掃描電鏡（SEM）檢測服務

一、實驗技術簡介

掃描電鏡（Scanning Electron Microscope；SEM）是介于透射電鏡和光學顯微鏡之間的一種微觀性貌觀察手段，可直接利用樣品表面材料的物質性能進行微觀成像。

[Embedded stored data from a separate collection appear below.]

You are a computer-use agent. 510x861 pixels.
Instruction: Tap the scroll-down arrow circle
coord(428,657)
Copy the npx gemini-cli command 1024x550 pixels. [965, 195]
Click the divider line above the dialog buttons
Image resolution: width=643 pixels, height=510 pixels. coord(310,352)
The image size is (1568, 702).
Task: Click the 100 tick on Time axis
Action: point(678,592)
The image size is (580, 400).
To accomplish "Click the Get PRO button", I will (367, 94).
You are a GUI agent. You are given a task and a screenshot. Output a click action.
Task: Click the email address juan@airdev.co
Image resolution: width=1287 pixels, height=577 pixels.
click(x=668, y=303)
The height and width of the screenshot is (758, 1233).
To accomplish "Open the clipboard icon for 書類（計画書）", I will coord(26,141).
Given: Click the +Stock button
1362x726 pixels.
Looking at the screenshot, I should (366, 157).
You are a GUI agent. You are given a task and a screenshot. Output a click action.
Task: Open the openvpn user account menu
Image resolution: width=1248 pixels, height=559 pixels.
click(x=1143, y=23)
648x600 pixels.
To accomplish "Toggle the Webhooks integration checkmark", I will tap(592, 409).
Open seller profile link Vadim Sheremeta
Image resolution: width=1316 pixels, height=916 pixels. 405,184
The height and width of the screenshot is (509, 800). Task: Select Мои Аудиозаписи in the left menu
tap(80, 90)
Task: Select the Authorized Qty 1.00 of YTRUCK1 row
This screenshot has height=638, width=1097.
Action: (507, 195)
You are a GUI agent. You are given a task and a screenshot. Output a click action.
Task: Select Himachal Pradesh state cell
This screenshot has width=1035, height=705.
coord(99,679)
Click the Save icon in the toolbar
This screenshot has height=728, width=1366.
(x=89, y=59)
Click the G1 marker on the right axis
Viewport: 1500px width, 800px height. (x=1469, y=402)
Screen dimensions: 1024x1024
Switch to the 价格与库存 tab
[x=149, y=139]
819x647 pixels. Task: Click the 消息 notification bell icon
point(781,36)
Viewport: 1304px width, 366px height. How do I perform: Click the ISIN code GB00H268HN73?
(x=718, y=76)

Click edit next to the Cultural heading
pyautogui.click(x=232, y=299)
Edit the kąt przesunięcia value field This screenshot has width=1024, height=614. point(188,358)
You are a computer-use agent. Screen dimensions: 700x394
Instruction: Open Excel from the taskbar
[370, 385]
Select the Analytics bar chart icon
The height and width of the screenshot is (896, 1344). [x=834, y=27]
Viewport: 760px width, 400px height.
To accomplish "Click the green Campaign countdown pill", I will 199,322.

掃描電鏡的優點是，有較高的放大倍數，20-20萬倍之間連續可調；有很大的景深，視野大，成像富有立體感，可直接觀察各種試樣凹凸不平表面的細微結構；試樣制備簡單。 目前的掃描電鏡都配有X射線能譜儀裝置，這樣可以同時進行顯微組織性貌的觀察和微區成分分析，因此它是當今十分有用的科學研究儀器。
 

二、實驗技術原理
掃描電鏡是在加速高壓作用下將電子槍發射的電子經過多級電磁透鏡 匯集成細小的電子束。在末級透鏡上方掃描線圈的作用下,使電子束在試樣表面做光柵掃描(行掃+幀掃)。入射電子與試樣相互作用會產生二次電子、背散射電 子、X射線等各種信息。這些信息的二維強度分布隨試樣表面的特征而變(這些特征有表面形貌、成分、晶體取向、電磁特性等等),將各種探測器收集到的信息按 順序、成比率地轉換成視頻信號,再傳送到同步掃描的顯像管并調制其亮度,就可以得到一個反應試樣表面狀況的掃描圖像。如果將探測器接收到的信號進行數字化 處理即轉變成數字信號,就可以由計算機做進一步的處理和存儲。

三、實驗操作流程

1、取材

2、固定

3、漂洗

4、脫水

5、置換

6、干燥

7、鍍膜

8、掃描電鏡觀察，拍片

四、實驗注意事項

1、客戶提供

  1）細胞，數量要求：10^6次方以上。生長在培養皿或培養板上細胞取材，若是懸浮的細胞將細胞轉移到尖底 EP管里直接離心，貼壁細胞就先倒出培養液，用胰蛋白酶消化或用細胞刮刮下，而后帶培養液一起低速離心，800-1200 轉/分鐘，離心 5-10 分鐘使細胞沉淀成團，離心完后倒出培養液，沿壁緩慢加入電鏡固定液（1.5%-2.5%中性戊二醛），注意不要把細胞團打散。4℃下固定 15 分鐘或以上再送檢。若細胞團太小，注意要用1ml 甚至 0.5ml 尖底 EP 管來進行固定、保存。

  2）肌肉：觀察縱切面時沿著肌束方向，用鋒利的刀片或剪刀在取出的組織一邊取出 1-3 條細長的肌束，橫截面約 1mm*1mm，投入到 2-8℃的電鏡固定液（2.5%中性戊二醛）里。若有條件，為防止肌肉收縮變形，可將取出的肌束貼在載玻片毛玻璃一側，使其略微伸展。再將貼好標本的載玻片放入戊二醛中進行固定。若無，則可取出長條狀組織后，垂直緩慢放入固定液中，懸空在固定液里稍等 3 秒再放入。
 

  3）植物、昆蟲等密度比固定液低的樣品：必須先用針筒或抽真空儀器先抽氣，再使標本沉入固定液中。

2、交付標準

  1）掃描照片、讀片分析

  2）完整項目報告（材料、試劑、儀器、方法、數據分析、實驗結果）
 

3、其他

1、含有水分的樣品（多孔/鑲樣樣品）應先烘干除去水分。

2、表面受到污染的試樣，要在不破壞試樣表面結構的前提下進行適當清洗，然后烘干。 

3、新斷開的斷口或斷面，一般不需要進行處理，以免破壞斷口或表面的結構狀態。有些試樣的表面、斷口需要進行適當的侵蝕，才能暴露某些結構細節，則在侵蝕后應將表面或斷口清洗干凈，然后烘干。

4、對磁性試樣要預先去磁，以免觀察時電子束受到磁場的影響。

5、對同一種鍍膜材料，離子濺射鍍膜質量好，能形成顆粒更細、更致密、更均勻、附著力更強的膜。

6、同一次裝入電鏡的樣品，高度差不要超過1.5mm（包括同一塊樣品的表面高度也是如此）。對鑲嵌塊，斷面樣品等高度大的樣品，千萬不要對樣品臺平面聚焦，只能對樣品上表面聚焦。